* **INSTRUCTIONS FOR THE TASK**
Word for word, the records below are to be set down again.

(Pixel coordinate grounding data)
▼▼▼

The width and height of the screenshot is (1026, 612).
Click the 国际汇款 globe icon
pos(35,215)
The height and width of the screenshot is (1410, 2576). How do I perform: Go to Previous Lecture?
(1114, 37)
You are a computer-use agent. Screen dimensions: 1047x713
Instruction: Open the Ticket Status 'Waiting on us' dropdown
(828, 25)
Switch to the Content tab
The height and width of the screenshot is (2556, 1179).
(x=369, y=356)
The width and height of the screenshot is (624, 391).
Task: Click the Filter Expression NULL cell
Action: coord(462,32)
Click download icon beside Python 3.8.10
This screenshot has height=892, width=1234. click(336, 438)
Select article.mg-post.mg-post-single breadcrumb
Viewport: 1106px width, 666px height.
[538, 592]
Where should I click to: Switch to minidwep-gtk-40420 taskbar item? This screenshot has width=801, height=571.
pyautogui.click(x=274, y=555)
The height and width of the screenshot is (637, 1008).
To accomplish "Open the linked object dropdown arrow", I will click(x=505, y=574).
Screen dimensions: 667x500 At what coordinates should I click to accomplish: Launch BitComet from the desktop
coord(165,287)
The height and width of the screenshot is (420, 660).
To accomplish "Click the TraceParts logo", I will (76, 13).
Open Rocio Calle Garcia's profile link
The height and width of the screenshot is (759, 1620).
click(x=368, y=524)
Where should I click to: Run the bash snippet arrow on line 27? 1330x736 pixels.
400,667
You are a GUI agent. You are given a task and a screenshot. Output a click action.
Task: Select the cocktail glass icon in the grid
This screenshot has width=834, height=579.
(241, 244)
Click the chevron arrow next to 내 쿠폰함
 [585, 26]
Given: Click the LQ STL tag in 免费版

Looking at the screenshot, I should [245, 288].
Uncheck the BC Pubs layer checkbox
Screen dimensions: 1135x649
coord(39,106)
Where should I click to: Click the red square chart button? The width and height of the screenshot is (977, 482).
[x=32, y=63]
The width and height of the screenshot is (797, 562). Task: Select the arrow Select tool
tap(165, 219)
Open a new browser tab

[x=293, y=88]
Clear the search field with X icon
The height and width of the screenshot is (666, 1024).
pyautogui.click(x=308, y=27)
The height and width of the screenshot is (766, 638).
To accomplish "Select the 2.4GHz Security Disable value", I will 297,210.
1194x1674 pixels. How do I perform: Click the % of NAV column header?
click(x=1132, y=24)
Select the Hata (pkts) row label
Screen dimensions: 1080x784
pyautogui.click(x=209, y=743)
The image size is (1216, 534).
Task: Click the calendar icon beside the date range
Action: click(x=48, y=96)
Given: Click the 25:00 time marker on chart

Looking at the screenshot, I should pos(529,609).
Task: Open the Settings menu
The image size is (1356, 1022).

▲▲▲

* **SOLUTION TO THE PROBLEM**
The width and height of the screenshot is (1026, 612).
Click the 国际汇款 globe icon
pos(35,215)
The height and width of the screenshot is (1410, 2576). How do I perform: Go to Previous Lecture?
(1114, 37)
You are a computer-use agent. Screen dimensions: 1047x713
Instruction: Open the Ticket Status 'Waiting on us' dropdown
(828, 25)
Switch to the Content tab
The height and width of the screenshot is (2556, 1179).
(x=369, y=356)
The width and height of the screenshot is (624, 391).
Task: Click the Filter Expression NULL cell
Action: coord(462,32)
Click download icon beside Python 3.8.10
This screenshot has height=892, width=1234. click(336, 438)
Select article.mg-post.mg-post-single breadcrumb
Viewport: 1106px width, 666px height.
[538, 592]
Where should I click to: Switch to minidwep-gtk-40420 taskbar item? This screenshot has width=801, height=571.
pyautogui.click(x=274, y=555)
The height and width of the screenshot is (637, 1008).
To accomplish "Open the linked object dropdown arrow", I will click(x=505, y=574).
Screen dimensions: 667x500 At what coordinates should I click to accomplish: Launch BitComet from the desktop
coord(165,287)
The height and width of the screenshot is (420, 660).
To accomplish "Click the TraceParts logo", I will (76, 13).
Open Rocio Calle Garcia's profile link
The height and width of the screenshot is (759, 1620).
click(x=368, y=524)
Where should I click to: Run the bash snippet arrow on line 27? 1330x736 pixels.
400,667
You are a GUI agent. You are given a task and a screenshot. Output a click action.
Task: Select the cocktail glass icon in the grid
This screenshot has width=834, height=579.
(241, 244)
Click the chevron arrow next to 내 쿠폰함
 [585, 26]
Given: Click the LQ STL tag in 免费版

Looking at the screenshot, I should [245, 288].
Uncheck the BC Pubs layer checkbox
Screen dimensions: 1135x649
coord(39,106)
Where should I click to: Click the red square chart button? The width and height of the screenshot is (977, 482).
[x=32, y=63]
The width and height of the screenshot is (797, 562). Task: Select the arrow Select tool
tap(165, 219)
Open a new browser tab

[x=293, y=88]
Clear the search field with X icon
The height and width of the screenshot is (666, 1024).
pyautogui.click(x=308, y=27)
The height and width of the screenshot is (766, 638).
To accomplish "Select the 2.4GHz Security Disable value", I will 297,210.
1194x1674 pixels. How do I perform: Click the % of NAV column header?
click(x=1132, y=24)
Select the Hata (pkts) row label
Screen dimensions: 1080x784
pyautogui.click(x=209, y=743)
The image size is (1216, 534).
Task: Click the calendar icon beside the date range
Action: click(x=48, y=96)
Given: Click the 25:00 time marker on chart

Looking at the screenshot, I should pos(529,609).
Task: Open the Settings menu
The image size is (1356, 1022).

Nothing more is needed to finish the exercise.